“小逸你拿她撒什麼氣?有氣衝我來。”
說話的是個童聲,其他人聽後受驚,是因爲屋裡沒有這麼一個小孩子,有種撞到鬼的心情,包括正在被掌摑的帛兒都受了驚。而何當歸驚詫,是因爲那個童聲聽口吻,根本就是孟瑄本人!雖然是個脆生生的孩童聲音,可那乾淨明麗的聲線,與帶着點兒哀怨的語氣,都讓她無法錯認,說話的一定是孟瑄本人。
“你騙了我,我恨你。”她冷冷回道,手下按緊了那把貼身收藏的匕首。
孩子的聲音有點兒急了,低叫分辯說:“除了你我還能愛誰?我就只差把心剖給你了,小逸你怎能恨我。”
第二道童聲,也是從何當歸的身體裡出來,令室內其他人都見鬼一般,撤步遠離於她。她深深埋頭,低低說道:“我不要你的心,過兩日,我就改嫁曉樓了。”
“咿呀——”懷中那把匕首突然發出了一道尖銳刺耳的童哭聲,無法攔截,無法終止,就像是燒開了的沸騰的一壺水在跳躍着鳴叫。這聲音只持續了小片刻工夫,卻在衆人耳中停留了更久的時間,他們面面相覷了一會兒,徐婆子率先開口問:“娘子?你這是……同誰說話呢。”
“威尼斯水怪。”何當歸面無表情地答道。
“未死水怪?”衆人重複,“那是什麼?”
何當歸解釋道:“是一種水鬼,會吃人,愛吸食腦髓,喜歡住在有人跡的湖底。”
衆人面面相覷,帛兒哆嗦着嘴脣說:“你胡說八道什麼,你當老孃嚇大的!”她心中卻有三分信了何當歸的話,因爲搬進這裡來的小半日裡,從窗口憑望,她已經看見過好幾次那湖面上起大漩渦的景象,問馮氏,對方只說那是風吹的,而且湖裡有不少放養的草魚,什麼漩渦不見。帛兒只覺得馮氏說那話時眼神閃爍,好像在騙人。

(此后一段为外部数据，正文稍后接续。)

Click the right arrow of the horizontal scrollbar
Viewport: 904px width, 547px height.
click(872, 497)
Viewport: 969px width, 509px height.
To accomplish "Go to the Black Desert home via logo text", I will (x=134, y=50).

何當歸優雅起身,坐到炕邊上含笑凝望已經氣息奄奄的帛兒,先跟一旁侍立的徐婆子說下,“她敢亂動,再教教她規矩。”然後找到帛兒的手腕,閉目勘察,摸完右手摸左手,還摸了肚子。帛兒不知她這是幹什麼,雖聽說她是醫藥世家羅家出來的,可見她年紀不大,遂也不十分忌憚她,反正她是有“喜脈”的人。今天她衆我寡,忍她一時之辱,等下回見了燕王,就說何當歸瞧不起燕王,經常多番私下裡辱罵詛咒……
少頃,何當歸放開了帛兒,臉上的笑意又加深了兩分,看得帛兒不大舒服,冷冷道:“你笑什麼,你們這些生不出孩子的,不都眼紅別人的兒子麼?”何當歸身子纖弱,一看就是不好生養的那種,想兒子?早着呢。

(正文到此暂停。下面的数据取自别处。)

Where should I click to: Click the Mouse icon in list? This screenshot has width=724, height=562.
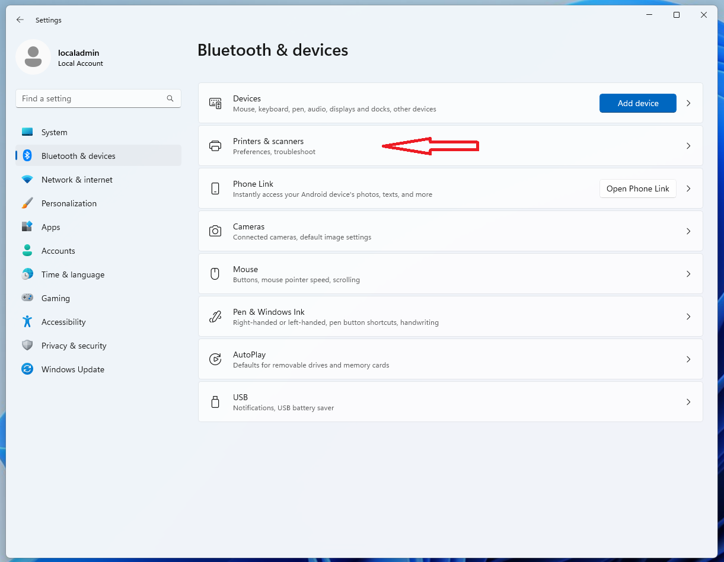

何當歸倒不大在意,悠悠站起身,直接出門往渡口登船去了,只當帛兒是個無關緊要的死人,而她說的那些話全是死人的鬼話。徐婆子賣弄殷勤,又教訓帛兒兩個耳光,並呵斥道:“你敢在馮奶孃面前賣舌,說我們來過,老婆子我再帶好東西來伺候你。”帛兒被欺負得悽慘無比,她深諳形勢比人強的道理,含淚點點頭。
衆人重新乘舟回對岸時,心中不禁都有些惴惴,冷三問出衆人的疑惑:“娘子你怎能跟水下的妖怪說話?難道你是個懂法術的神人?”
何當歸抿脣笑道:“哪裡有什麼水怪,我嚇唬那個女人的。”她環視那一張張困惑的面容,微笑解釋說,“剛纔說話的是七爺前些日子買回的一隻金剛鸚鵡,聲音跟小孩兒差不多。那鸚鵡平日裡愛亂飛亂叫,我到哪裡它到哪裡,剛纔它落到了那房間的煙囪上,對着煙囪說話嚇了大夥兒一跳,我聽出是它,這纔將計就計地跟它說話。當時我就坐在火爐子那兒,因此你們聽起來,兩個聲音都出自於我。”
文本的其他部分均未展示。